(Stored dataset items)
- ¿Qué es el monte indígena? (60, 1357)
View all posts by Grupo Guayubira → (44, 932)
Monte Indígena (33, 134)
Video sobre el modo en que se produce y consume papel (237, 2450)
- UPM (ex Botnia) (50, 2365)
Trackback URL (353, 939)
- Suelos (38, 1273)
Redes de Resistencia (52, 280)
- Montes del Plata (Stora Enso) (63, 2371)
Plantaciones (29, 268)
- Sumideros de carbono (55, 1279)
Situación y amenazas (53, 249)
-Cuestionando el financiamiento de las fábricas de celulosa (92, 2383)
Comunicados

*The task*:
Please retype all of the lines above exactly as they stand.

*Exercise output*:
- ¿Qué es el monte indígena? (60, 1357)
View all posts by Grupo Guayubira → (44, 932)
Monte Indígena (33, 134)
Video sobre el modo en que se produce y consume papel (237, 2450)
- UPM (ex Botnia) (50, 2365)
Trackback URL (353, 939)
- Suelos (38, 1273)
Redes de Resistencia (52, 280)
- Montes del Plata (Stora Enso) (63, 2371)
Plantaciones (29, 268)
- Sumideros de carbono (55, 1279)
Situación y amenazas (53, 249)
-Cuestionando el financiamiento de las fábricas de celulosa (92, 2383)
Comunicados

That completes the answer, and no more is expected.